Work request → Scan the data below for the string "text". Copy every line where it appears.

━━━ Supplied material ━━━

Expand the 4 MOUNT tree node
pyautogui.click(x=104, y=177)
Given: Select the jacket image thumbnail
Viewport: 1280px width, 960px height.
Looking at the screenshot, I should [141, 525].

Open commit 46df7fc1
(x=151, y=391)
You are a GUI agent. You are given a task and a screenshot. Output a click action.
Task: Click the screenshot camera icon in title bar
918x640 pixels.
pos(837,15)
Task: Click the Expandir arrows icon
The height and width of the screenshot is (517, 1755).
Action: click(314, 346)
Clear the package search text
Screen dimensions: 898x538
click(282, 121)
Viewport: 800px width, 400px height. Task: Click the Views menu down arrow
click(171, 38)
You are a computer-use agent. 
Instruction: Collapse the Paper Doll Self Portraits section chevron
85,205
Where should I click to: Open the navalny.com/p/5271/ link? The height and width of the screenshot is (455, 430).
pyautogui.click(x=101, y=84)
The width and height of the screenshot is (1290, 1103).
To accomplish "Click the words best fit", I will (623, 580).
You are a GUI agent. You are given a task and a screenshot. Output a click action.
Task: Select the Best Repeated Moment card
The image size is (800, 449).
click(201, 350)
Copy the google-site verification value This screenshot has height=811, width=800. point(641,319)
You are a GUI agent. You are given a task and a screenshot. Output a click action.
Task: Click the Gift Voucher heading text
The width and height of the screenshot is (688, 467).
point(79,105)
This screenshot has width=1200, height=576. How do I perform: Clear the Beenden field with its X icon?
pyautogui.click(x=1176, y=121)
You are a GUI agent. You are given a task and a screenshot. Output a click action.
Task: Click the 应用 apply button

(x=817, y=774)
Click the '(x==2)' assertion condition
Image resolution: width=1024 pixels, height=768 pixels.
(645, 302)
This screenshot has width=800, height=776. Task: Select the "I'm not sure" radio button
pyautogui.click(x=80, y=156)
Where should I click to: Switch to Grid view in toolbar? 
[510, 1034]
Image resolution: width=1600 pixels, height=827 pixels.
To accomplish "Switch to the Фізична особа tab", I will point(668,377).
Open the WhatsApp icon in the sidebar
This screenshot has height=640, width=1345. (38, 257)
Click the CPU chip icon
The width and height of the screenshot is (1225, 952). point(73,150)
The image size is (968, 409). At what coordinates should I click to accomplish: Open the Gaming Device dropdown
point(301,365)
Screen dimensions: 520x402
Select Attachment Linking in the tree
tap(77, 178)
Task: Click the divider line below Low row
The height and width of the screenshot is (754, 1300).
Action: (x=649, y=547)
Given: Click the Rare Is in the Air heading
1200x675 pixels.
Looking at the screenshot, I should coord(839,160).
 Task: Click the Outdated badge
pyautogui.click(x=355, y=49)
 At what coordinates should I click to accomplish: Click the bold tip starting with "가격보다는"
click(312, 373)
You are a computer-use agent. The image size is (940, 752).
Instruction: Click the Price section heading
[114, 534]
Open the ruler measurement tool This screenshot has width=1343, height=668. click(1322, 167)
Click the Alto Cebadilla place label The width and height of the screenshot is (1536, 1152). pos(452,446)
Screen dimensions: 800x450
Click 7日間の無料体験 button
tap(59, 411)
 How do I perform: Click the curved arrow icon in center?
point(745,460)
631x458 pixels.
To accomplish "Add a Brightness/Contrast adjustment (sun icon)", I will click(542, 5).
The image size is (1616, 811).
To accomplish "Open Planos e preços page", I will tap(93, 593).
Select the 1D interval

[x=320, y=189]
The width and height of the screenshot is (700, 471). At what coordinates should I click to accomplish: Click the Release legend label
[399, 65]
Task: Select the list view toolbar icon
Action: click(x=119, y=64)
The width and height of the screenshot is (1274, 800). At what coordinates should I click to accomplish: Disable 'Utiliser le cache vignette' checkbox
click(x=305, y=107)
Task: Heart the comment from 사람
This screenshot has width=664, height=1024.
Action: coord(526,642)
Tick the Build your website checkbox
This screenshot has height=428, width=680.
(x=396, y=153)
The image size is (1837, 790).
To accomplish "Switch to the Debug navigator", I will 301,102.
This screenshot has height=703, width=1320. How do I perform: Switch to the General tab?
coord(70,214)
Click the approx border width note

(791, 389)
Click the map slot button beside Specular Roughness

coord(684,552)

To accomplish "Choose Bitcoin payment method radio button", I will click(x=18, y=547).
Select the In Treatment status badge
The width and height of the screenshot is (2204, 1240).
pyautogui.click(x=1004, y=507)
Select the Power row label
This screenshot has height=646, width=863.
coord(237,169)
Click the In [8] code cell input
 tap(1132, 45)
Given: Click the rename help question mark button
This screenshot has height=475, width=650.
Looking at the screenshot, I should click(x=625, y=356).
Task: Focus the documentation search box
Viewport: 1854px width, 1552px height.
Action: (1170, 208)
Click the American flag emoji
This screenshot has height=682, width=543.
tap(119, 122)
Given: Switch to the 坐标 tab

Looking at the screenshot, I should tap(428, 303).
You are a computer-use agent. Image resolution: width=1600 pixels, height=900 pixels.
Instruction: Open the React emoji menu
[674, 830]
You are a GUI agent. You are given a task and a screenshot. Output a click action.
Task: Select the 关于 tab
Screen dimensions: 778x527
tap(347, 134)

━━━

Solution →
Clear the package search text
Task: Click the Gift Voucher heading text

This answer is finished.